When his wife Carmella died five years ago, Joseph Sarracino wanted to help his 7-year-old son Joey cope with the loss. Both were devastated, but the Tampa-based father was at least distracted by a new mission: Making sure grief didn’t consume his son. That’s how Joseph Sarracino, late-fifties, slightly overweight, a maintenance man at a retirement community, found his way into the wrestling ring.
Joey had always been big wrestling fans so it wasn’t unusual that he and his father were planning to attend a local event a couple months after Carmella’s passing. What Joey didn’t know was that his father had made a few calls. During the match, the announcer called a shocked Joey to the ring and explained what he was going through. Before long, the entire crowd was chanting his name to show their support. Joey was in such a state of shock that he couldn’t lift his head. As for Joseph? He was crying.
After that moment, Joseph made matches into a ritual. Before each, he would try to contact organizers to see if there was a way for his son to see some of his favorites. Joey met several of his idols, including WWE Chairman Vince McMahon at Wrestlemania 29. And, slowly, he began to be a kid again. Over the next few years, the duo went to dozens of events together. It gave them something to talk about and kept them together. Joseph knew it would make memories.
“When I was eight, I remember visiting my grandparents in Burgettstown, Pennsylvania and they would start up their little black and white television and put on wrestling matches,” Joseph says.
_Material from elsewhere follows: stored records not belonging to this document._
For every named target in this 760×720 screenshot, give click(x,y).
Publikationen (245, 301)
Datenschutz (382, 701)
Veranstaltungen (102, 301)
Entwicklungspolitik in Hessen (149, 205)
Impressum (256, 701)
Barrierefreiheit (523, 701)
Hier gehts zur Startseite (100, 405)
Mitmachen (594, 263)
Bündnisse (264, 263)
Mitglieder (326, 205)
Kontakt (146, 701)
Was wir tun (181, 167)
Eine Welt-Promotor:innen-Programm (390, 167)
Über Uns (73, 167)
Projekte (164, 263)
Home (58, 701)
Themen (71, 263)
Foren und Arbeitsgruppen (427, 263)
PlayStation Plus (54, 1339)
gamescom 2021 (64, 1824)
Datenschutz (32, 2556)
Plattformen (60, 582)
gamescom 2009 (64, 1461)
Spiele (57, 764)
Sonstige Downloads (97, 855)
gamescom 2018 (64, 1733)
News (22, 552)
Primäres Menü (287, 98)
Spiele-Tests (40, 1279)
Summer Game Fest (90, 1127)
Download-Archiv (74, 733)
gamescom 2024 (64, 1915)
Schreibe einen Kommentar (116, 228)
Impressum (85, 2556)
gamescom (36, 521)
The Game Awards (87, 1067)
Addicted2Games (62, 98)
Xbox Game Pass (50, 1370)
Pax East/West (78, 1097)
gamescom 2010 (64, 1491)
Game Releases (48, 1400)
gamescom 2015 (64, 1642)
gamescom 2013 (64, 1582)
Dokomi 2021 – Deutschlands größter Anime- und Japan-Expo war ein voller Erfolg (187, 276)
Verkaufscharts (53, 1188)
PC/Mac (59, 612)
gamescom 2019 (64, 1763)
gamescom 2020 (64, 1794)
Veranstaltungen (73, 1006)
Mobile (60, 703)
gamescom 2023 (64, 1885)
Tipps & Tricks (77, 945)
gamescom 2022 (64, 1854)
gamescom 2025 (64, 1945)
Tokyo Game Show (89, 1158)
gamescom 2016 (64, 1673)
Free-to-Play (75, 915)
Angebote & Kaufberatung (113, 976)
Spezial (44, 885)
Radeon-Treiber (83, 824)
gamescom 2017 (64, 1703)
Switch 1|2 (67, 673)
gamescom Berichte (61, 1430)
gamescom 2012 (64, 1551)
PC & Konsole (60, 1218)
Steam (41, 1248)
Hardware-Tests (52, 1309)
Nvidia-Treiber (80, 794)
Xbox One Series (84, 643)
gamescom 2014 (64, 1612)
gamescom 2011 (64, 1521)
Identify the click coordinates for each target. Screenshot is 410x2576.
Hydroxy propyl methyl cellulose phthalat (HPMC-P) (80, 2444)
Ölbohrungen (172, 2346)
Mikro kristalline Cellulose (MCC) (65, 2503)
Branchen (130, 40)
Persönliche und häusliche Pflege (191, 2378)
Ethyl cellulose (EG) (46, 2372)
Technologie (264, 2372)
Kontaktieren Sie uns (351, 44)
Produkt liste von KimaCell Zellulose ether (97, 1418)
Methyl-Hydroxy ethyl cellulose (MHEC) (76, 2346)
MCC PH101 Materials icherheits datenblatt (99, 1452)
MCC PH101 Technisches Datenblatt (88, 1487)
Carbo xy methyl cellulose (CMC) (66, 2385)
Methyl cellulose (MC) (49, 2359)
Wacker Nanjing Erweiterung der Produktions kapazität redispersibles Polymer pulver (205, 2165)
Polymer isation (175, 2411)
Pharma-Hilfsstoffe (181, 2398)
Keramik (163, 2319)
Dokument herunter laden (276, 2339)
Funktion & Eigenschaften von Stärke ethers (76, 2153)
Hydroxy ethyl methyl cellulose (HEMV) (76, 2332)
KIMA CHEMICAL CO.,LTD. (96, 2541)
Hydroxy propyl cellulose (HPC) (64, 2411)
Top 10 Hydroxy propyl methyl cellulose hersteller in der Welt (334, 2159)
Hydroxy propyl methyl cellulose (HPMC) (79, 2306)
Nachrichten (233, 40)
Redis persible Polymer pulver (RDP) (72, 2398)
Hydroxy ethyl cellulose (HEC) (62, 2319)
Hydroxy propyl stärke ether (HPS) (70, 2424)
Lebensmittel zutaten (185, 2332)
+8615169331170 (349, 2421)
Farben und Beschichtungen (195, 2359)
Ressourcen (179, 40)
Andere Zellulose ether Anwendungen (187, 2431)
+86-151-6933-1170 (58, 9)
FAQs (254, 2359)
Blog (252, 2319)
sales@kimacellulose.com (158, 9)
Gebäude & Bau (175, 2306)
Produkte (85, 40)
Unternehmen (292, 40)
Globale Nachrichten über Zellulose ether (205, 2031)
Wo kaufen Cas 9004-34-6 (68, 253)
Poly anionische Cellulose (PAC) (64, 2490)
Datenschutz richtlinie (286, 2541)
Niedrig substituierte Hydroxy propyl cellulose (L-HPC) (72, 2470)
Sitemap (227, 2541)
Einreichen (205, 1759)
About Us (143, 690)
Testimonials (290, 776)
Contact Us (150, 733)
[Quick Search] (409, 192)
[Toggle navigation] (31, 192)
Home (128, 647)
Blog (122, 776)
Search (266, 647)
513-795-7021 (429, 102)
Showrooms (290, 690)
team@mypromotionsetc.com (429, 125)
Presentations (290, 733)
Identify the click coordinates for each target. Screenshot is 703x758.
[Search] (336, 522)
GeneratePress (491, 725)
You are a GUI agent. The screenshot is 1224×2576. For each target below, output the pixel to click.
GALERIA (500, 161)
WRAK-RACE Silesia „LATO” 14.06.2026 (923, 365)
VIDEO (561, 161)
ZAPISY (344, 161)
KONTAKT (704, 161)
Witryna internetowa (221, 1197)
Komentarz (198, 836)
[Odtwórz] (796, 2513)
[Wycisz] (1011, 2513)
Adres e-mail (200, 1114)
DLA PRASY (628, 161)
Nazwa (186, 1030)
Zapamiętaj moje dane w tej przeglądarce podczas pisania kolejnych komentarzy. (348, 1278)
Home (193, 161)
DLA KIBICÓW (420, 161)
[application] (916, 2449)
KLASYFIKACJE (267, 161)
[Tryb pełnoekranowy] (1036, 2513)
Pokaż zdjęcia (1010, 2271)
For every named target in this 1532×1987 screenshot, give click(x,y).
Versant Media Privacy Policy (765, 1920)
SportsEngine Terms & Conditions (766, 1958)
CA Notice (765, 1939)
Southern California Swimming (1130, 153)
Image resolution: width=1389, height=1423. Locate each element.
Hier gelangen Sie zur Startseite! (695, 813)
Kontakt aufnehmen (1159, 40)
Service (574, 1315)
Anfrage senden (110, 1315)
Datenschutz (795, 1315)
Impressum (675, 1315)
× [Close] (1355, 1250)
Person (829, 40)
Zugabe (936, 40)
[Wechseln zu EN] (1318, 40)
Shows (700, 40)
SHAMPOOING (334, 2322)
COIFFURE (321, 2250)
That’s why he doubled down. Joseph went to his friend Mike McClaskey, a retired pro wrestler, and informed him that he was interested in wrestling. The reaction was dismissive. McClaskey, a good friend, bluntly told him he’d be better off and safer trying to become a referee or manager instead. But a chance meeting with legendary wrestling trainer Frank Reyes convinced Joseph to try out. Reyes told him that he could have a shot if he was willing to put in the work. Joseph started training.
Joseph admits that when he first told Joey he wanted to try wrestling, he worried his son “was going to be embarrassed by his old dad.” But instead, his son was excited by the thought of his old man getting to wrestle. Joey soon became his de facto trainer.
“Joey had to be part of it,” Joseph explains. “Fortunately, he was more than ready to make sure I was putting in the work.”
Joseph says there were moments when, during the exhaustive training, he felt like quitting. But Joey wouldn’t let him. “He would always be checking in and motivating me to hop on the treadmill,” Joseph says.
After a few months of practice, Joseph had a tryout at The Legendary Professional Wrestling Academy in Tampa. To the surprise of all concerned, it went well. Joseph Sarracino, 60-years-old, still slightly overweight, still a maintenance man at the retirement community, was a wrestler.
For now, Joseph remains in training. He expects to be in fight shape by early next year. “So far, so good,” he laughs, “but obviously I am a 60-year-old guy who could really get hurt. Still, he’s happy to have a fight and something to fight for.
Does Joseph think he’s going to get called up to the WWE? Of course not. He’s a reasonable man and well aware that the squared circle belongs to younger athletes. Also, it doesn’t matter. Joseph just wanted to give his son something to root for — something improbable to believe in. That turned out to be him. His career on the mat is already a success, but it isn’t over yet.